### Texto de origen
----------------
IV. De la aberración al totalitarismo pasando por la violencia

Así pues, yerra -y yerra gravemente- la Consejera cuando pretende justificar las declaraciones políticas de los órganos universitarios en la libertad de expresión.
En este sentido, sería deseable que las universidades fueran espacios en los que los distintos miembros de la comunidad universitaria debatieran con libertad y, si se quiere, con pasión; pero precisamente para que ese debate dentro de la comunidad universitaria sea libre es precisa la neutralidad de los órganos de gobierno. La Consejera de Universidades confunde ambos planos y pretende que los órganos de gobierno de la universidad pueden ser parciales sin que esa parcialidad afecte a la libertad de opinión en el campus. Afecta, porque el hecho de que quien es tu empleador, decide sobre tus ascensos y promociones o controla los programas académicos que sigues, expresa abiertamente sus preferencias políticas, en su condición de poder público o de autoridad académica, limita potencialmente la libertad de expresión e ideológica de la comunidad universitaria.
En el caso de algunas universidades públicas catalanas, además, se ha dado un paso más. Ya no se trata del temor difuso que puede llevar aparejado el disentir de quien tiene el poder; sino de la limitación física y real que se deriva de que se utilice la violencia para impedir expresar opiniones que se apartan de las oficiales. Esto ha pasado ya en varias ocasiones en mi propia universidad. La última en octubre de este año (el incidente por el que preguntaba Nacho Martín Blanco).
Esta violencia no es ejercida por los órganos de la universidad; pero si tolerada por estos; lo que acaba de cerrar el círculo de limitación de derechos que comentaba al principio. No solamente nos encontramos con que los órganos de la universidad se adscriben de manera explícita a los planteamientos nacionalistas, sino que, además, toleran o permiten que se utilice la violencia en el campus para impedir la expresión de opiniones contrarias al dogma dominante. La denominada Plaza Cívica de la UAB es una metáfora perfecta de lo que inento explicar: en la pared de un edificio de la misma se lee: "Independencia, Socialismo, Feminismo", unido a la firma del SEPC, el Sindicato de Estudiantes de los Países Catalanes. Una pintada tolerada y protegida por el equipo de gobierno de la universidad. Al lado, las carpas de "S'ha Acabat!" son sistemáticamente acosadas y, en ocasiones, destrozadas por la fuerza, mientras que las autoridades académicas ni abren expedientes dirigidos a sancionar a los agresores ni solicitan que la policía proteja a quienes son agredidos.
----------------
### Extractos de datos
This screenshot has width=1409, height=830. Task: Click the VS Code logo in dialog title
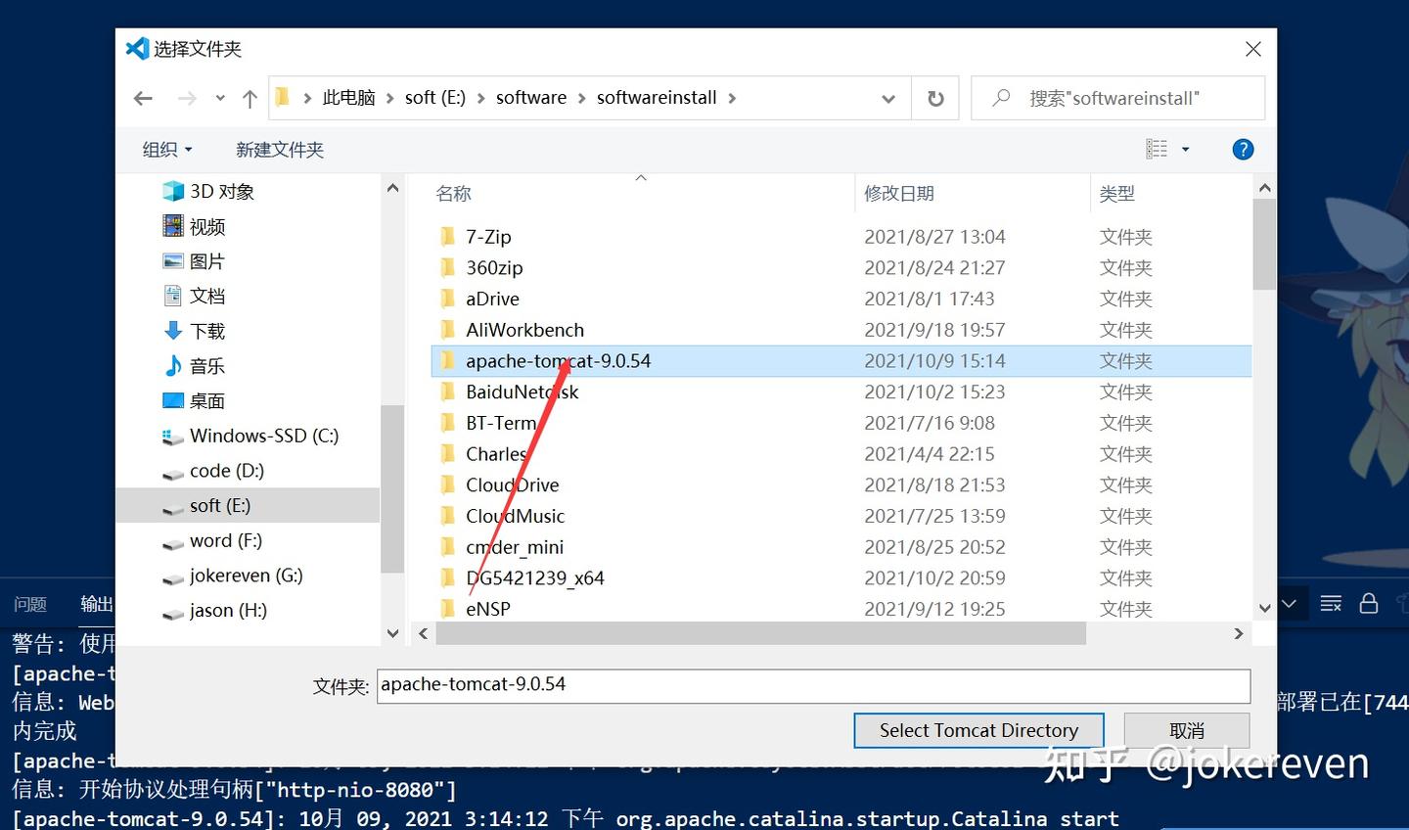(x=136, y=48)
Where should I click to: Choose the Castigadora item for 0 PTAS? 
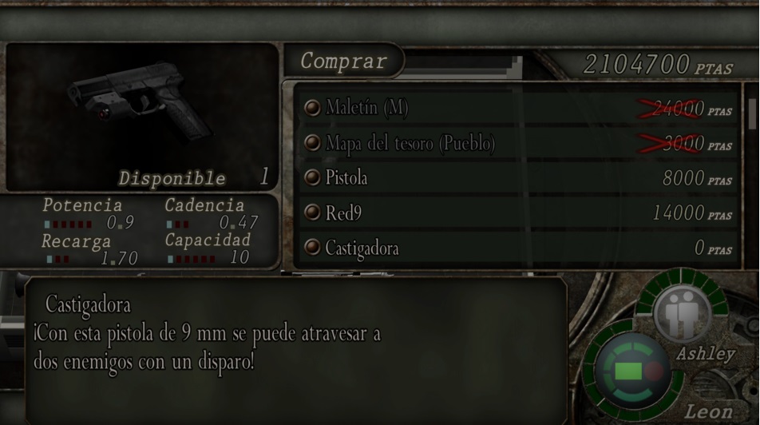click(x=517, y=248)
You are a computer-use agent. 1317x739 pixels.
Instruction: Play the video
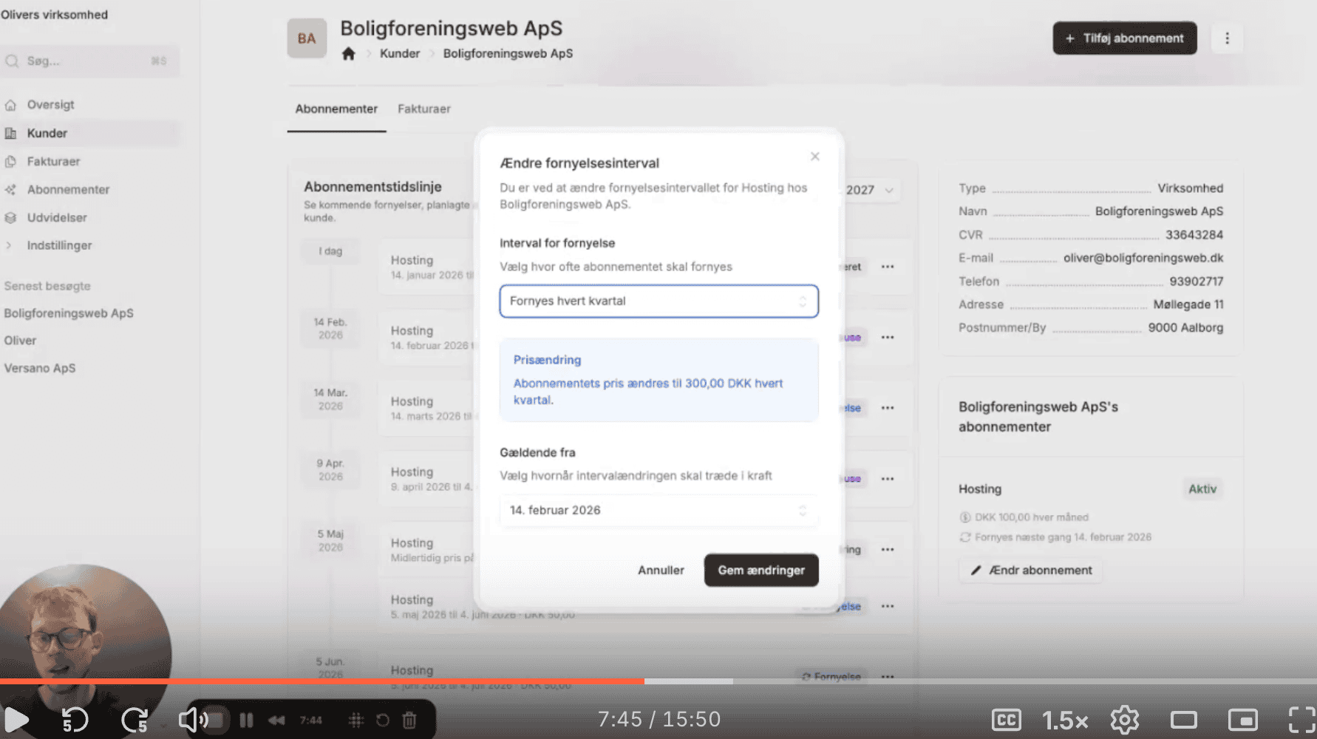coord(16,719)
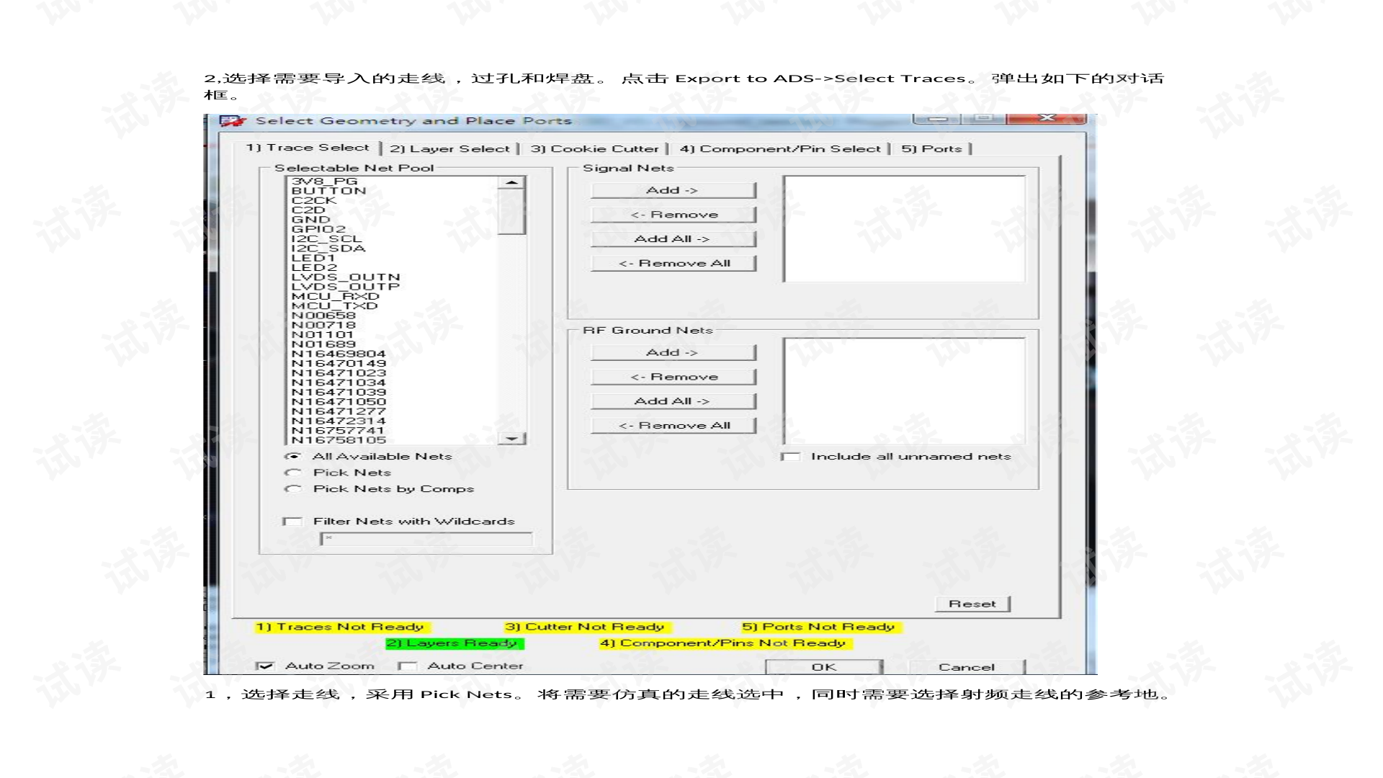Open the Cookie Cutter tab
This screenshot has width=1383, height=778.
[594, 149]
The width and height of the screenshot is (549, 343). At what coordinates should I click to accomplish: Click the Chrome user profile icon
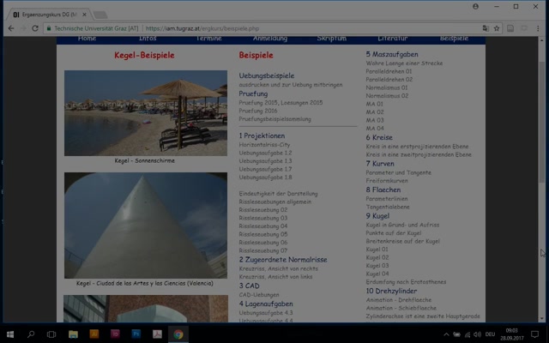(x=476, y=6)
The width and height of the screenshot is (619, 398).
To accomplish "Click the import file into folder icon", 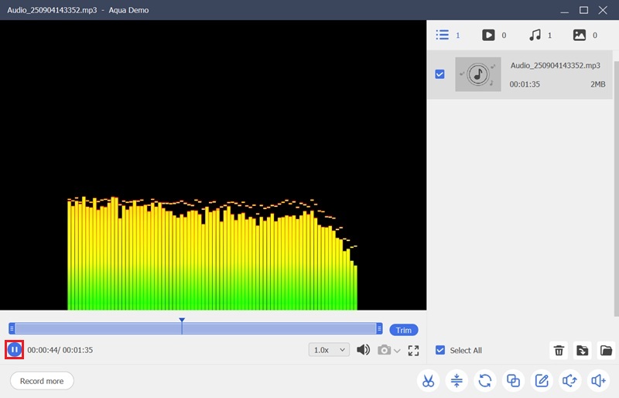I will coord(582,351).
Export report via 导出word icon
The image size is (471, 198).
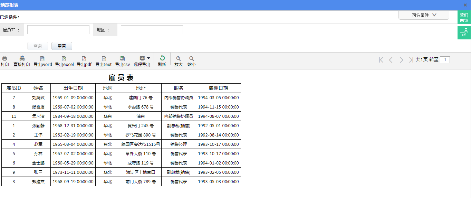[42, 58]
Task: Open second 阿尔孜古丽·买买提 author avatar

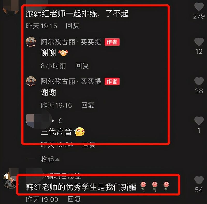Action: 31,81
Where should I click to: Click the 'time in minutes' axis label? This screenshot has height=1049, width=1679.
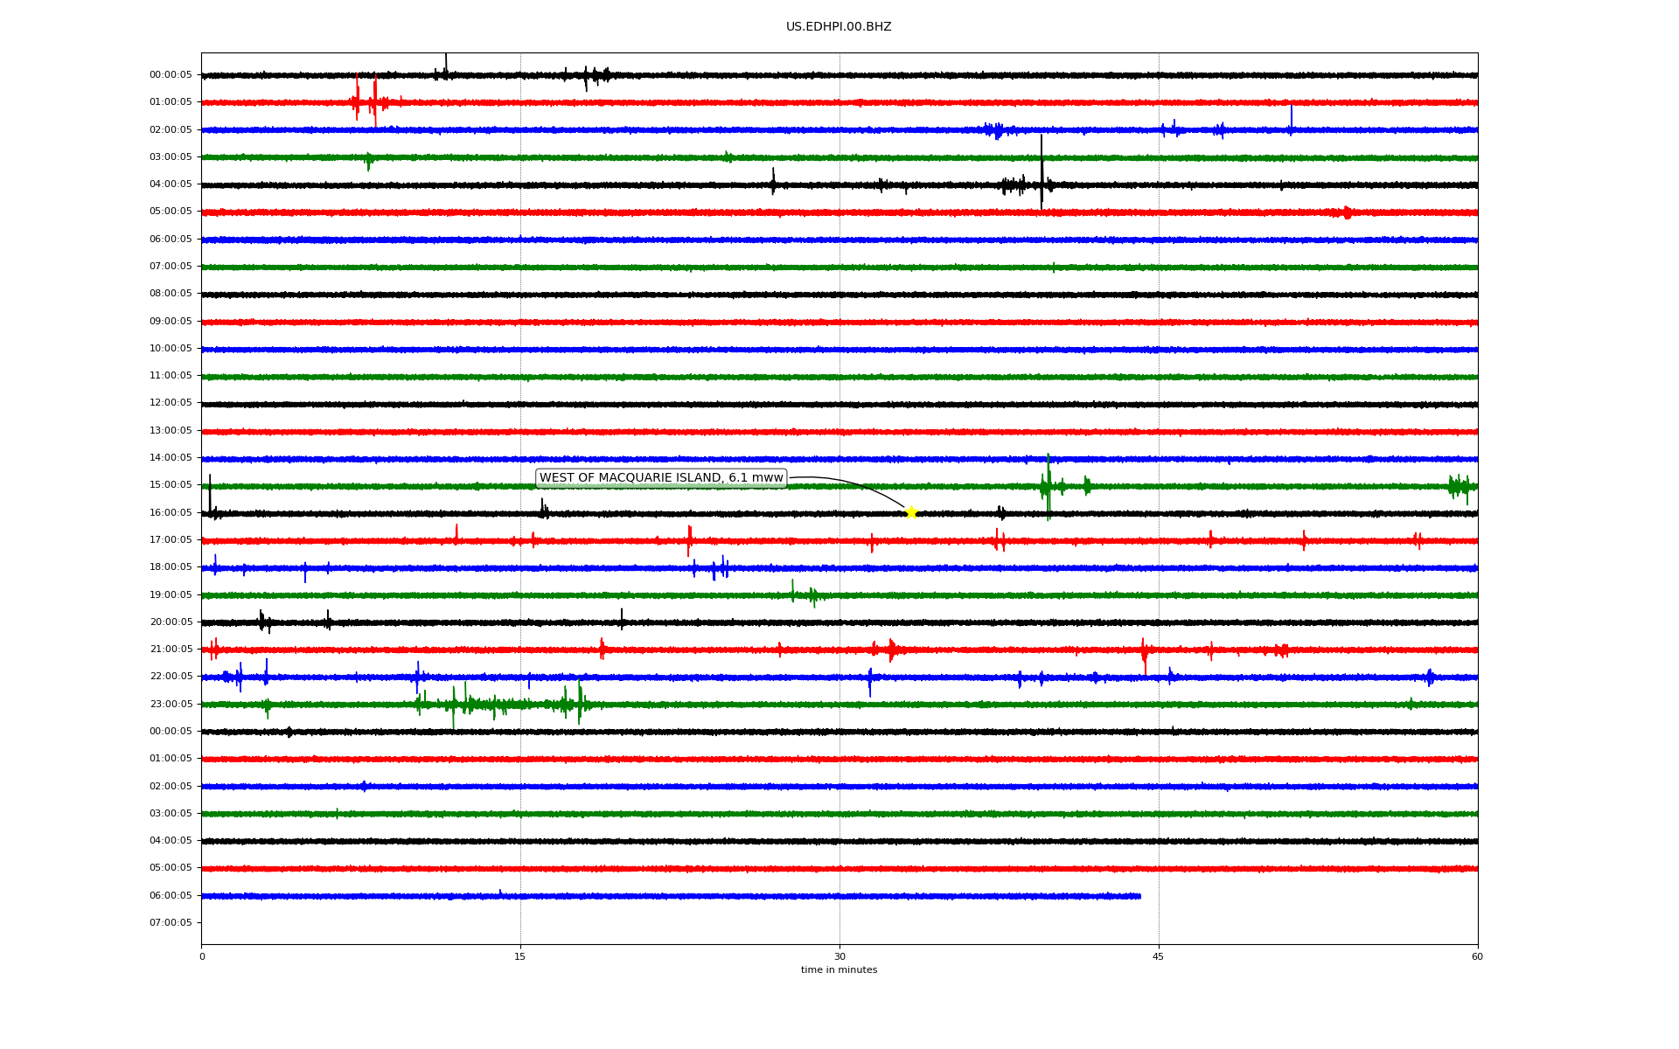[x=838, y=970]
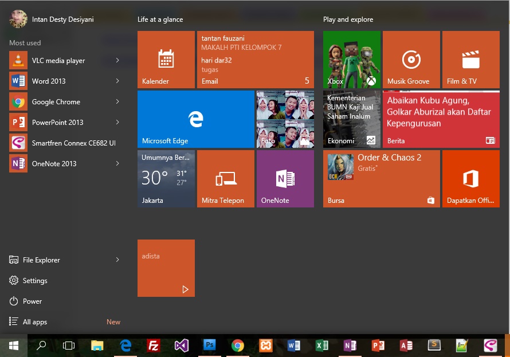This screenshot has height=357, width=510.
Task: Launch FileZilla from the taskbar
Action: pyautogui.click(x=153, y=346)
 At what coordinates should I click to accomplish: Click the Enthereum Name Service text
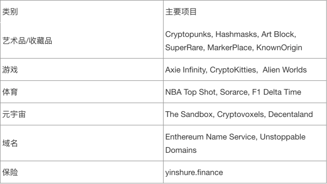[210, 137]
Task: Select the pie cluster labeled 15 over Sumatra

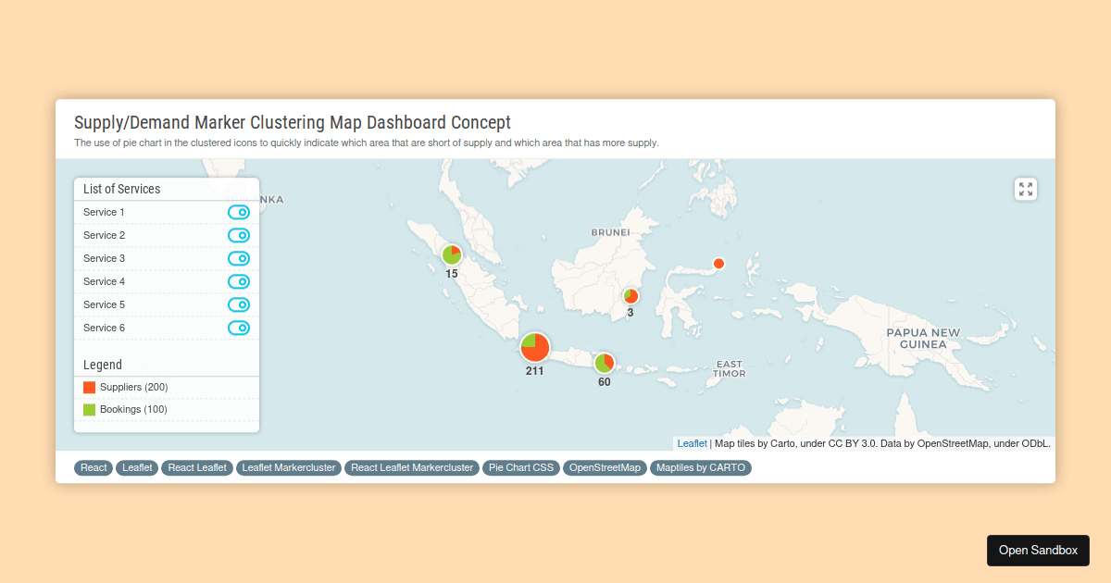Action: (x=451, y=253)
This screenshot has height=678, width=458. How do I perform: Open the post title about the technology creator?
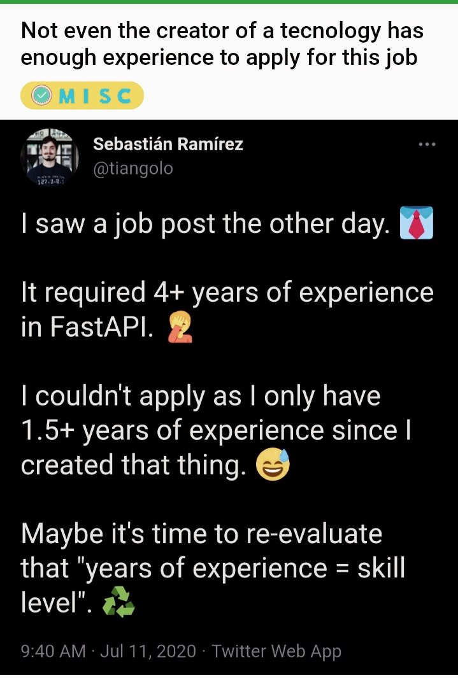[222, 43]
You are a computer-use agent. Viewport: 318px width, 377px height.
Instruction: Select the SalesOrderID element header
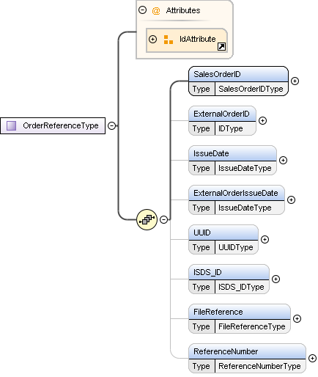coord(238,74)
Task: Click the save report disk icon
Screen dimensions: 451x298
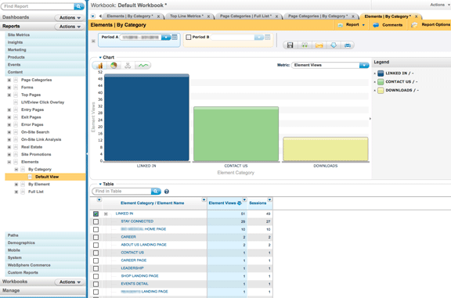Action: (290, 45)
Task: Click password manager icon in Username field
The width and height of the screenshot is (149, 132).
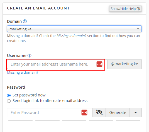Action: 99,64
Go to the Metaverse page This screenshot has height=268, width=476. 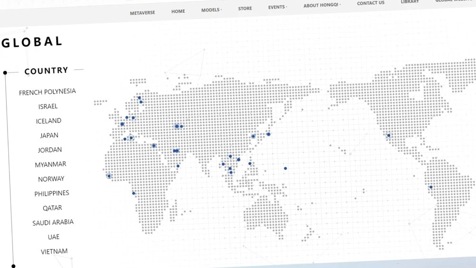coord(142,13)
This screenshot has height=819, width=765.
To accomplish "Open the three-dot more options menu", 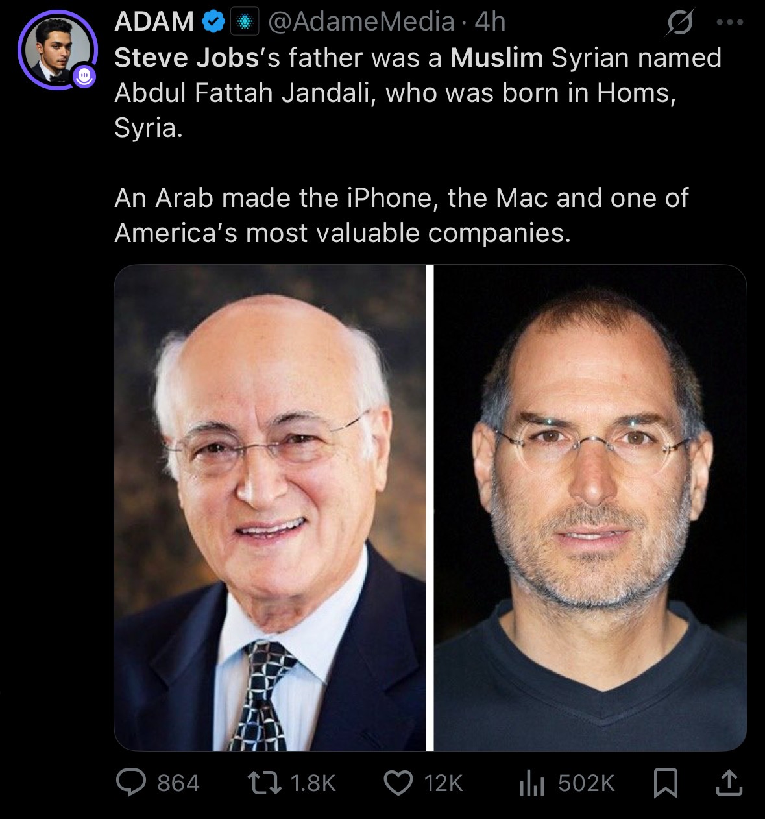I will [730, 22].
----------------
### Objetivos
• A. Según el texto sobre la neutralidad universitaria, ¿qué lema se lee en la pared de un edificio de la Plaza Cívica de la UAB?
• B. Transcribe del texto sobre la neutralidad universitaria el pasaje que va desde "En este sentido, sería" hasta "la comunidad universitaria.".

### Respuestas
• A. "Independencia, Socialismo, Feminismo".

• B.
En este sentido, sería deseable que las universidades fueran espacios en los que los distintos miembros de la comunidad universitaria debatieran con libertad y, si se quiere, con pasión; pero precisamente para que ese debate dentro de la comunidad universitaria sea libre es precisa la neutralidad de los órganos de gobierno. La Consejera de Universidades confunde ambos planos y pretende que los órganos de gobierno de la universidad pueden ser parciales sin que esa parcialidad afecte a la libertad de opinión en el campus. Afecta, porque el hecho de que quien es tu empleador, decide sobre tus ascensos y promociones o controla los programas académicos que sigues, expresa abiertamente sus preferencias políticas, en su condición de poder público o de autoridad académica, limita potencialmente la libertad de expresión e ideológica de la comunidad universitaria.